§ **What to work on**
Convert every line of the records below into a JSON list of strings, one string per line, leaving out blank lines.

** start Information supplied **

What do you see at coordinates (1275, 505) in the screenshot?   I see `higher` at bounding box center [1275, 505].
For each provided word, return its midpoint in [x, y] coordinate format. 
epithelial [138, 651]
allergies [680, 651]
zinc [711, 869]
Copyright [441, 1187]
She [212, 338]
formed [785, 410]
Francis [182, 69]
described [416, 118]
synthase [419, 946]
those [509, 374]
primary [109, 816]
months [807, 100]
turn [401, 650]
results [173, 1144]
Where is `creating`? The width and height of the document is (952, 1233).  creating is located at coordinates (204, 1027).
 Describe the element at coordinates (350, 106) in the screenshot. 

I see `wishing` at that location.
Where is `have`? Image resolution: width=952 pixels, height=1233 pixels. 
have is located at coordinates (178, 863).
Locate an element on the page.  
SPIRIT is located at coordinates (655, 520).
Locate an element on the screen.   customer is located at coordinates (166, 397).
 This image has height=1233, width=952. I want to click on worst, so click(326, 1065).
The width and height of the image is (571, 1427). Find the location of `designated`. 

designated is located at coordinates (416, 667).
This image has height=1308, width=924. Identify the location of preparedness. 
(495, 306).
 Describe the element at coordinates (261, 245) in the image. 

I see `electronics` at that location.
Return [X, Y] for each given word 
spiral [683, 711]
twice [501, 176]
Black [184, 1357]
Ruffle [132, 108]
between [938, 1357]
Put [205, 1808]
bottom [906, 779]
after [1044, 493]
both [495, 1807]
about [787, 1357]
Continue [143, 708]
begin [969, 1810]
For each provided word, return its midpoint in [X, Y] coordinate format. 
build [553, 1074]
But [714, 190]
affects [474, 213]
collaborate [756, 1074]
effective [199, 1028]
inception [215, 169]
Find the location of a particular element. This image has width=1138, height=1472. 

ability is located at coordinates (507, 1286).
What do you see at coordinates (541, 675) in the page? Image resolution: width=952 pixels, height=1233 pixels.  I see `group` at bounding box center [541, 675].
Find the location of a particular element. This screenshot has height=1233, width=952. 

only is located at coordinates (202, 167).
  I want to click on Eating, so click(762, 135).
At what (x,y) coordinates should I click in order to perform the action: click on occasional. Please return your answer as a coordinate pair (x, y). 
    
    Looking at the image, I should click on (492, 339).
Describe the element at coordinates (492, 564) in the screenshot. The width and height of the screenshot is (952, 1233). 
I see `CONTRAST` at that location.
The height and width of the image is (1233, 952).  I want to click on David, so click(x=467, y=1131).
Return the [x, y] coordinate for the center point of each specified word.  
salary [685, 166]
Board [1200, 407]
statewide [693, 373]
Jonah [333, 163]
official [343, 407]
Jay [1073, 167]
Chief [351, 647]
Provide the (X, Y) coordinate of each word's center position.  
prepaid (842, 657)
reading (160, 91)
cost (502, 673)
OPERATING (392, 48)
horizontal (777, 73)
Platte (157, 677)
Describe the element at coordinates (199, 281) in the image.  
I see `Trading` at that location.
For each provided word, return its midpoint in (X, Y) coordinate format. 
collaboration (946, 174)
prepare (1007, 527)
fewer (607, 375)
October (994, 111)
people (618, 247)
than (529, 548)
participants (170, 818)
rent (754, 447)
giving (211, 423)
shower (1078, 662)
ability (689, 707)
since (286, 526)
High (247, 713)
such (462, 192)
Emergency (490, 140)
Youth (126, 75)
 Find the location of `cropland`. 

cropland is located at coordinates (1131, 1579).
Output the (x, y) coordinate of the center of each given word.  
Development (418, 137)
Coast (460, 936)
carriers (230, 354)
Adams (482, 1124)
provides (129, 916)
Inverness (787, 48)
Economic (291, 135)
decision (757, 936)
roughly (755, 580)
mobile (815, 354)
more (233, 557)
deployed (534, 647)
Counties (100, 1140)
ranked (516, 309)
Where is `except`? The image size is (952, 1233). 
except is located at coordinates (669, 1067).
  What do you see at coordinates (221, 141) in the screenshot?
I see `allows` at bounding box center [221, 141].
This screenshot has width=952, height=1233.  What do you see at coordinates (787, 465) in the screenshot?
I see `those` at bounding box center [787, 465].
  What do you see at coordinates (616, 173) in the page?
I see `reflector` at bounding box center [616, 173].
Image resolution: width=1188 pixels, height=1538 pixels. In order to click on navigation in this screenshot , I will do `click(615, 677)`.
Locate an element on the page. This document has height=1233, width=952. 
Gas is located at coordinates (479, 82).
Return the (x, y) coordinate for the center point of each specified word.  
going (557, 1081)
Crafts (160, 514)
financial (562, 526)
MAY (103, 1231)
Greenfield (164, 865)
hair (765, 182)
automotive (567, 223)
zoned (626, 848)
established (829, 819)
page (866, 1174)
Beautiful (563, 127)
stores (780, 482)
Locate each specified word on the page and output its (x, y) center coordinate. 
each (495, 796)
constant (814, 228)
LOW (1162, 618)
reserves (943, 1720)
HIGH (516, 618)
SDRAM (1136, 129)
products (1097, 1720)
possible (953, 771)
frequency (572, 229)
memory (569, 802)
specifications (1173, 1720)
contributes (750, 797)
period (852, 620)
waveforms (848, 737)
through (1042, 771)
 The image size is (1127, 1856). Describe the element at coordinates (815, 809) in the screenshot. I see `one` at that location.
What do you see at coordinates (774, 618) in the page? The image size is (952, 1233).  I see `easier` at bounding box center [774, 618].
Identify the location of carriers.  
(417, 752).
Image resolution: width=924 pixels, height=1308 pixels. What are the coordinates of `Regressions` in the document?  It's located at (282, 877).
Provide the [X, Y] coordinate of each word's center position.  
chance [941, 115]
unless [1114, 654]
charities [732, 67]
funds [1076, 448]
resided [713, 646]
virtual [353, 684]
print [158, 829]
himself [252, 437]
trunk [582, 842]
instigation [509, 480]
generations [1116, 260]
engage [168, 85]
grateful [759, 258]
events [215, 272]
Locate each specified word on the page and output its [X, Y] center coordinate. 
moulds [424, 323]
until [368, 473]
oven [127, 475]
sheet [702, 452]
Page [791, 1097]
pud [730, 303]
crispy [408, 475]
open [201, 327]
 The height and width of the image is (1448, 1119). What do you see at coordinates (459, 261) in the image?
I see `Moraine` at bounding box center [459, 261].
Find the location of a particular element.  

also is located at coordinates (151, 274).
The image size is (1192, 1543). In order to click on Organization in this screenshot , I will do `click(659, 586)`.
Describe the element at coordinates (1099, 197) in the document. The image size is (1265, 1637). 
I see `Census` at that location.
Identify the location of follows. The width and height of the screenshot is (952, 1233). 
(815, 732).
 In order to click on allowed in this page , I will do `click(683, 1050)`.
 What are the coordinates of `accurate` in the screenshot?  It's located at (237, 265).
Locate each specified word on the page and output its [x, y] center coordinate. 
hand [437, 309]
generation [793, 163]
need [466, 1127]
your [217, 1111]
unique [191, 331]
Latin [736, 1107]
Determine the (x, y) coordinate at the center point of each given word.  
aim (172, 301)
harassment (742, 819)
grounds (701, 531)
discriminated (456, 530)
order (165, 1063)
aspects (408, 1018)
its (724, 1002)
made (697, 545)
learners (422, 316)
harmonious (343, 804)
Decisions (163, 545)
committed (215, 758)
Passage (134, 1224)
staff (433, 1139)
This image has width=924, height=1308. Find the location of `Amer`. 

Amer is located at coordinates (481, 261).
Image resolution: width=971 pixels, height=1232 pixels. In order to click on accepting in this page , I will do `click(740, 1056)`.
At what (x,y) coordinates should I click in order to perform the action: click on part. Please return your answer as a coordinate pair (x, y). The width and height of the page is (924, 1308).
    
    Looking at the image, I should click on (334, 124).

** end Information supplied **

§ **Finished exercise**
[
  "What do you see at coordinates (1275, 505) in the screenshot?   I see `higher` at bounding box center [1275, 505].",
  "For each provided word, return its midpoint in [x, y] coordinate format. ",
  "epithelial [138, 651]",
  "allergies [680, 651]",
  "zinc [711, 869]",
  "Copyright [441, 1187]",
  "She [212, 338]",
  "formed [785, 410]",
  "Francis [182, 69]",
  "described [416, 118]",
  "synthase [419, 946]",
  "those [509, 374]",
  "primary [109, 816]",
  "months [807, 100]",
  "turn [401, 650]",
  "results [173, 1144]",
  "Where is `creating`? The width and height of the document is (952, 1233).  creating is located at coordinates (204, 1027).",
  " Describe the element at coordinates (350, 106) in the screenshot. ",
  "I see `wishing` at that location.",
  "Where is `have`? Image resolution: width=952 pixels, height=1233 pixels. ",
  "have is located at coordinates (178, 863).",
  "Locate an element on the page.  ",
  "SPIRIT is located at coordinates (655, 520).",
  "Locate an element on the screen.   customer is located at coordinates (166, 397).",
  " This image has height=1233, width=952. I want to click on worst, so click(326, 1065).",
  "The width and height of the image is (571, 1427). Find the location of `designated`. ",
  "designated is located at coordinates (416, 667).",
  "This image has height=1308, width=924. Identify the location of preparedness. ",
  "(495, 306).",
  " Describe the element at coordinates (261, 245) in the image. ",
  "I see `electronics` at that location.",
  "Return [X, Y] for each given word ",
  "spiral [683, 711]",
  "twice [501, 176]",
  "Black [184, 1357]",
  "Ruffle [132, 108]",
  "between [938, 1357]",
  "Put [205, 1808]",
  "bottom [906, 779]",
  "after [1044, 493]",
  "both [495, 1807]",
  "about [787, 1357]",
  "Continue [143, 708]",
  "begin [969, 1810]",
  "For each provided word, return its midpoint in [X, Y] coordinate format. ",
  "build [553, 1074]",
  "But [714, 190]",
  "affects [474, 213]",
  "collaborate [756, 1074]",
  "effective [199, 1028]",
  "inception [215, 169]",
  "Find the location of a particular element. This image has width=1138, height=1472. ",
  "ability is located at coordinates (507, 1286).",
  "What do you see at coordinates (541, 675) in the page? Image resolution: width=952 pixels, height=1233 pixels.  I see `group` at bounding box center [541, 675].",
  "Find the location of a particular element. This screenshot has height=1233, width=952. ",
  "only is located at coordinates (202, 167).",
  "  I want to click on Eating, so click(762, 135).",
  "At what (x,y) coordinates should I click in order to perform the action: click on occasional. Please return your answer as a coordinate pair (x, y). ",
  "    Looking at the image, I should click on (492, 339).",
  "Describe the element at coordinates (492, 564) in the screenshot. The width and height of the screenshot is (952, 1233). ",
  "I see `CONTRAST` at that location.",
  "The height and width of the image is (1233, 952).  I want to click on David, so click(x=467, y=1131).",
  "Return the [x, y] coordinate for the center point of each specified word.  ",
  "salary [685, 166]",
  "Board [1200, 407]",
  "statewide [693, 373]",
  "Jonah [333, 163]",
  "official [343, 407]",
  "Jay [1073, 167]",
  "Chief [351, 647]",
  "Provide the (X, Y) coordinate of each word's center position.  ",
  "prepaid (842, 657)",
  "reading (160, 91)",
  "cost (502, 673)",
  "OPERATING (392, 48)",
  "horizontal (777, 73)",
  "Platte (157, 677)",
  "Describe the element at coordinates (199, 281) in the image.  ",
  "I see `Trading` at that location.",
  "For each provided word, return its midpoint in (X, Y) coordinate format. ",
  "collaboration (946, 174)",
  "prepare (1007, 527)",
  "fewer (607, 375)",
  "October (994, 111)",
  "people (618, 247)",
  "than (529, 548)",
  "participants (170, 818)",
  "rent (754, 447)",
  "giving (211, 423)",
  "shower (1078, 662)",
  "ability (689, 707)",
  "since (286, 526)",
  "High (247, 713)",
  "such (462, 192)",
  "Emergency (490, 140)",
  "Youth (126, 75)",
  " Find the location of `cropland`. ",
  "cropland is located at coordinates (1131, 1579).",
  "Output the (x, y) coordinate of the center of each given word.  ",
  "Development (418, 137)",
  "Coast (460, 936)",
  "carriers (230, 354)",
  "Adams (482, 1124)",
  "provides (129, 916)",
  "Inverness (787, 48)",
  "Economic (291, 135)",
  "decision (757, 936)",
  "roughly (755, 580)",
  "mobile (815, 354)",
  "more (233, 557)",
  "deployed (534, 647)",
  "Counties (100, 1140)",
  "ranked (516, 309)",
  "Where is `except`? The image size is (952, 1233). ",
  "except is located at coordinates (669, 1067).",
  "  What do you see at coordinates (221, 141) in the screenshot?",
  "I see `allows` at bounding box center [221, 141].",
  "This screenshot has width=952, height=1233.  What do you see at coordinates (787, 465) in the screenshot?",
  "I see `those` at bounding box center [787, 465].",
  "  What do you see at coordinates (616, 173) in the page?",
  "I see `reflector` at bounding box center [616, 173].",
  "Image resolution: width=1188 pixels, height=1538 pixels. In order to click on navigation in this screenshot , I will do `click(615, 677)`.",
  "Locate an element on the page. This document has height=1233, width=952. ",
  "Gas is located at coordinates (479, 82).",
  "Return the (x, y) coordinate for the center point of each specified word.  ",
  "going (557, 1081)",
  "Crafts (160, 514)",
  "financial (562, 526)",
  "MAY (103, 1231)",
  "Greenfield (164, 865)",
  "hair (765, 182)",
  "automotive (567, 223)",
  "zoned (626, 848)",
  "established (829, 819)",
  "page (866, 1174)",
  "Beautiful (563, 127)",
  "stores (780, 482)",
  "Locate each specified word on the page and output its (x, y) center coordinate. ",
  "each (495, 796)",
  "constant (814, 228)",
  "LOW (1162, 618)",
  "reserves (943, 1720)",
  "HIGH (516, 618)",
  "SDRAM (1136, 129)",
  "products (1097, 1720)",
  "possible (953, 771)",
  "frequency (572, 229)",
  "memory (569, 802)",
  "specifications (1173, 1720)",
  "contributes (750, 797)",
  "period (852, 620)",
  "waveforms (848, 737)",
  "through (1042, 771)",
  " The image size is (1127, 1856). Describe the element at coordinates (815, 809) in the screenshot. I see `one` at that location.",
  "What do you see at coordinates (774, 618) in the page? The image size is (952, 1233).  I see `easier` at bounding box center [774, 618].",
  "Identify the location of carriers.  ",
  "(417, 752).",
  "Image resolution: width=924 pixels, height=1308 pixels. What are the coordinates of `Regressions` in the document?  It's located at (282, 877).",
  "Provide the [X, Y] coordinate of each word's center position.  ",
  "chance [941, 115]",
  "unless [1114, 654]",
  "charities [732, 67]",
  "funds [1076, 448]",
  "resided [713, 646]",
  "virtual [353, 684]",
  "print [158, 829]",
  "himself [252, 437]",
  "trunk [582, 842]",
  "instigation [509, 480]",
  "generations [1116, 260]",
  "engage [168, 85]",
  "grateful [759, 258]",
  "events [215, 272]",
  "Locate each specified word on the page and output its [X, Y] center coordinate. ",
  "moulds [424, 323]",
  "until [368, 473]",
  "oven [127, 475]",
  "sheet [702, 452]",
  "Page [791, 1097]",
  "pud [730, 303]",
  "crispy [408, 475]",
  "open [201, 327]",
  " The height and width of the image is (1448, 1119). What do you see at coordinates (459, 261) in the image?",
  "I see `Moraine` at bounding box center [459, 261].",
  "Find the location of a particular element.  ",
  "also is located at coordinates (151, 274).",
  "The image size is (1192, 1543). In order to click on Organization in this screenshot , I will do `click(659, 586)`.",
  "Describe the element at coordinates (1099, 197) in the document. The image size is (1265, 1637). ",
  "I see `Census` at that location.",
  "Identify the location of follows. The width and height of the screenshot is (952, 1233). ",
  "(815, 732).",
  " In order to click on allowed in this page , I will do `click(683, 1050)`.",
  " What are the coordinates of `accurate` in the screenshot?  It's located at (237, 265).",
  "Locate each specified word on the page and output its [x, y] center coordinate. ",
  "hand [437, 309]",
  "generation [793, 163]",
  "need [466, 1127]",
  "your [217, 1111]",
  "unique [191, 331]",
  "Latin [736, 1107]",
  "Determine the (x, y) coordinate at the center point of each given word.  ",
  "aim (172, 301)",
  "harassment (742, 819)",
  "grounds (701, 531)",
  "discriminated (456, 530)",
  "order (165, 1063)",
  "aspects (408, 1018)",
  "its (724, 1002)",
  "made (697, 545)",
  "learners (422, 316)",
  "harmonious (343, 804)",
  "Decisions (163, 545)",
  "committed (215, 758)",
  "Passage (134, 1224)",
  "staff (433, 1139)",
  "This image has width=924, height=1308. Find the location of `Amer`. ",
  "Amer is located at coordinates (481, 261).",
  "Image resolution: width=971 pixels, height=1232 pixels. In order to click on accepting in this page , I will do `click(740, 1056)`.",
  "At what (x,y) coordinates should I click in order to perform the action: click on part. Please return your answer as a coordinate pair (x, y). The width and height of the page is (924, 1308).",
  "    Looking at the image, I should click on (334, 124)."
]